演題1.広範な管内増殖性変化を呈した非免疫複合体沈着型ネフローゼ症候群の一例

麻生 久美子、石﨑 友梨、皆川 明大、西園 隆三、菊池 正雄、稲垣 浩子、佐藤 祐二、藤元 昭一

宮崎大学病院腎臓内科

【症例】20歳男性

【主訴】下腿浮腫、検尿異常を伴う腎機能障害

【現病歴】中学生までは検尿異常を指摘されたことは無かった。中学生時体重70kg・高校

中退後体重100-110kgと肥満体型であった。X-1年12月より尿の泡立ちを自覚し血清アルブミン(Alb)低下(3.1 g/dL)、・血清クレアチニン(Cre) 0.92 mg/dLを指摘(検尿未実施)。X年3月に尿蛋白(1+)・尿潜血(1+)、X年7月にAlb 2.2 g/dL・Cre 1.34 mg/dL・尿蛋白クレアチニン比6.1 g/gCreを指摘、X年8月に腎機能障害進行(Cre1.6~2.0 mg/dL)があり、ネフローゼ症候群の精査目的にX年8月下旬に当科に紹介され入院した。

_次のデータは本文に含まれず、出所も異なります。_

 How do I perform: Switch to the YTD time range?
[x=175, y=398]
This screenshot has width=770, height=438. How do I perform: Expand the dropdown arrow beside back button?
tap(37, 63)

【既往歴】15歳:髄膜炎、17歳:ADHD、19歳:うつ病

【家族歴】腎疾患家族歴: なし

【生活歴】学歴: 高校中退、飲酒・喫煙歴: なし、輸血歴: なし、アレルギー: なし

【身体所見】体重: 105 kg身長: 176 cm、体温: 37.4℃、血圧: 124/67mmHg、脈拍数:98/min、眼瞼結膜貧血なし、扁桃腫大なし、心音・呼吸音異常なし、両下腿に軽度圧痕性浮腫あり

【入院時検査所見】

尿蛋白(4+)、尿蛋白クレアチニン比: 6.76 g/gCre、尿潜血(±)(尿沈査)赤血球1-4/F、Hb: 12.0 g/dL、TP: 5.10 g/dL、Alb : 2.54 g/dL、BUN : 27.6 mg/dL、Cre: 2.20 mg/dL(eGFR: 34.66 ml/min/m 2 )、UA: 9.8 mg/dL、LDL-C: 151 mg/dL、HDL-C: 36.5mg/dL、TG: 341 mg/dL、IgG:358 mg/dL、IgA:155、mg/dL、IgM:126 mg/dL、C3:136mg/dL、C4:38 mg/dL、CH50:42 U/mL、HCV抗体、HBs抗原陰性

【入院後経過】

尿蛋白5-11g/日、Alb 2.54 g/dL、Cre 2.2 mg/dLと腎不全を伴うネフローゼ症候群であり、第7病日に腎生検施行した。腎病理は、観察糸球体31個中に全節性硬化を8個、分節性硬化を3つに認めた。18個の糸球体係蹄内に、分節性から全節性に泡沫細胞を含む管内増殖性変化を認め、いくつかの糸球体に(壁側)上皮細胞増生・糸球体係蹄上に cobblestone 様の上皮細胞配列を認めた。またボウマン嚢への癒着は7つに見られた。間質には、びまん性線維化と尿細管萎縮・単核球浸潤を認めた。免疫蛍光染色ではフィブリノーゲンの沈着のみ認め、免疫グロブリン、補体の沈着はなかった。電子顕微鏡では、Podocyte foot process effacement を広汎に認めたが, 高電子密度複合体の沈着はなかった。第14病日よりパルス療法を含むステロイド・シクロスポリン投与を開始したが無効で(尿蛋白4.8-8.3 g/日、Cre 1.92 mg/dL)、Psychosis も出現したため第22病日より単純血漿交換(28.8 ml/kg、計5回)と第54病日よりRituximab (500 mg、計3回)を併用し、尿蛋白は4-5 g/日程度、Creも1.5 mg/dLと改善傾向となり、第105病日に退院した。現在、当科外来フォロー中である。

【疑問点】

原発性の巣状分節性硬化症(Cellular variant)と判断したが、妥当であるかどうか、その他に考えられる鑑別診断について検討を願いたい。また、電子顕微鏡所見について御教示頂きたい。